Missa no rito romano tradicional em Anápolis

Art. 3 – Se Deus pode reduzir algum ser ao nada.

O terceiro discute–se assim. – Parece que Deus não pode reduzir nenhum ser ao nada.

1. – Pois, diz Agostinho, Deus não é causa da tendência para o não ser. Ora, tal se daria se reduzisse ao nada qualquer criatura. Logo, Deus não pode reduzir nenhum ser ao nada.

2. Demais. – Deus, pela sua bondade, é a causa da existência das coisas, pois, como diz Agostinho, nós existimos porque Deus é bom. Ora, Deus não pode deixar de ser bom. Logo, não pode fazer com que as coisas deixem de existir, o que se daria se as reduzisse ao nada.

3. Demais. – Por alguma ação é que Deus haveria de reduzir seres ao nada. Ora, tal não é possível; pois, como toda ação tem como termo algum ser, também a ação do corruptor teria como termo um ser gerado, porque a geração de um é a corrupção de outro. Logo, Deus não pode reduzir nenhum ser ao nada.

Mas, em contrário, diz a Escritura: Castiga–me, Senhor; porém seja isto segundo o teu juízo, e não no teu furor, para que não suceda que tu me reduzas a nada.

SOLUÇÃO. – Alguns ensinaram que Deus produziu as coisas agindo por necessidade de natureza. E a ser isso verdade, Ele não poderia reduzir nenhum ser ao nada, assim como não pode sofrer mutação na sua natureza. Mas, como já se demonstrou antes, essa posição é falsa e absolutamente contrária à fé católica, que ensina que Deus produziu os seres por livre vontade, conforme a Escritura: quantas coisas quis, todas fez o Senhor.

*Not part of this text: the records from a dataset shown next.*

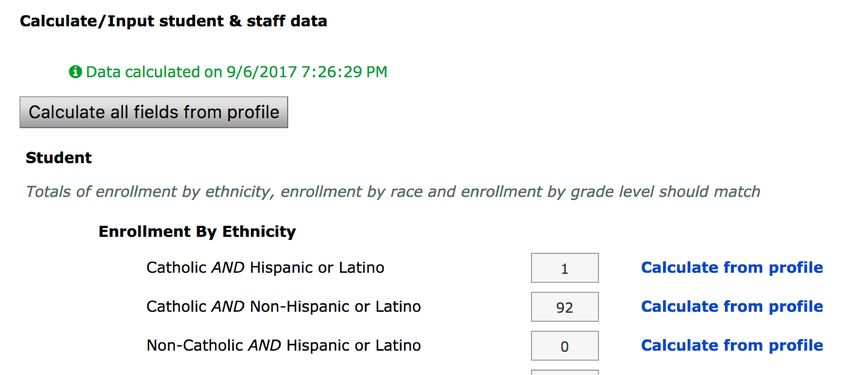This screenshot has height=375, width=850.
Task: Select the value 0 in the third enrollment box
Action: pos(565,347)
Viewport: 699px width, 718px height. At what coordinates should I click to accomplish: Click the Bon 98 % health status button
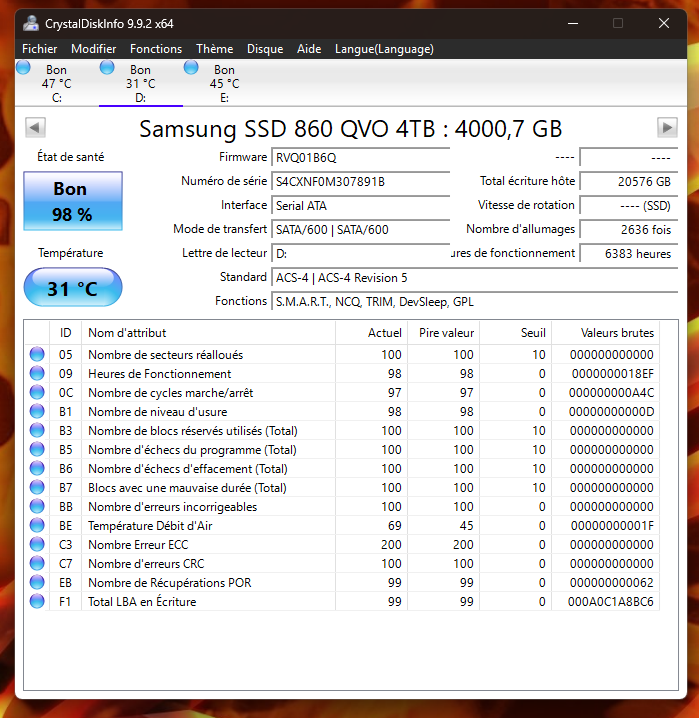coord(73,201)

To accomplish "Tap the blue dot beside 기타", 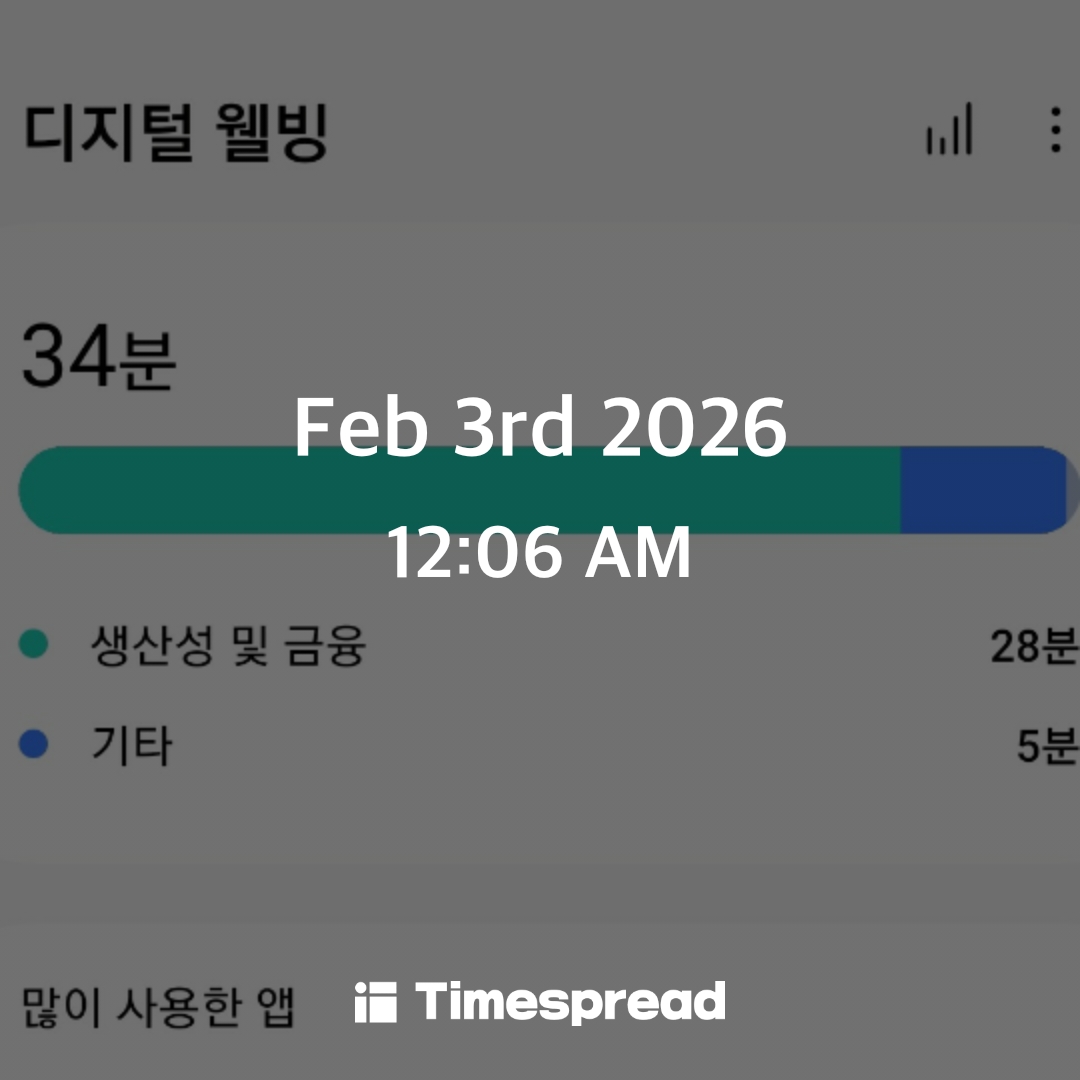I will tap(34, 745).
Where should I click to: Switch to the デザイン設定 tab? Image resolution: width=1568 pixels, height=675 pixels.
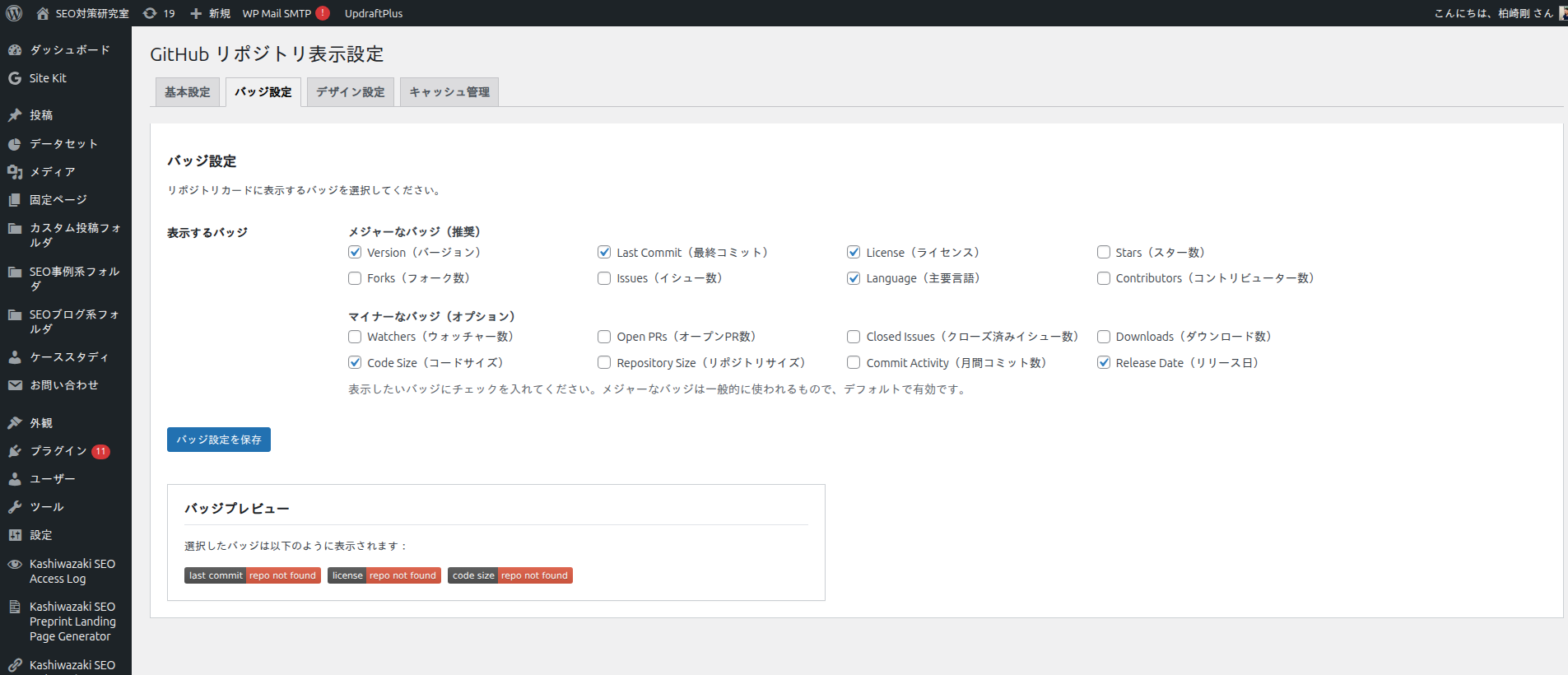click(x=351, y=92)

Logo, o comunicar Deus a existência à criatura depende da sua vontade; nem, como já se disse, conserva a existência das coisas de modo diverso do pelo qual continuamente lhas dá. Por onde, assim como, antes de as coisas existirem, podia não lhes outorgar a existência e, assim, não as fazer; do mesmo modo, depois de havê–las feito, pode deixar de lhes influir a existência e, então elas deixariam de existir, o que seria reduzi–las ao nada.

DONDE A RESPOSTA À PRIMEIRA OBJEÇÃO. O não ser não tem, por si, causa; porque nada pode ser causa senão na medida em que é ente, pois este, propriamente falando, é a causa da existência. Por onde, Deus não pode ser a causa da tendência para o não ser; essa tendência as criaturas a trazem em si mesmas, como vindas do nada. Mas, por acidente, Deus pode ser causa da redução das coisas ao nada, subtraindo–lhes a sua ação.

RESPOSTA À SEGUNDA. – A bondade de Deus é causa das coisas, não por necessidade de natureza, porque essa bondade não depende das coisas criadas; mas age por livre vontade. Por onde, assim como Deus podia, sem prejuízo da sua bondade, não dar a existência às coisas; assim também, sem detrimento da mesma, pode não lhas conservar.

RESPOSTA À TERCEIRA. – Não por uma ação, mas por cessar de agir, é que Deus reduziria um ser ao nada.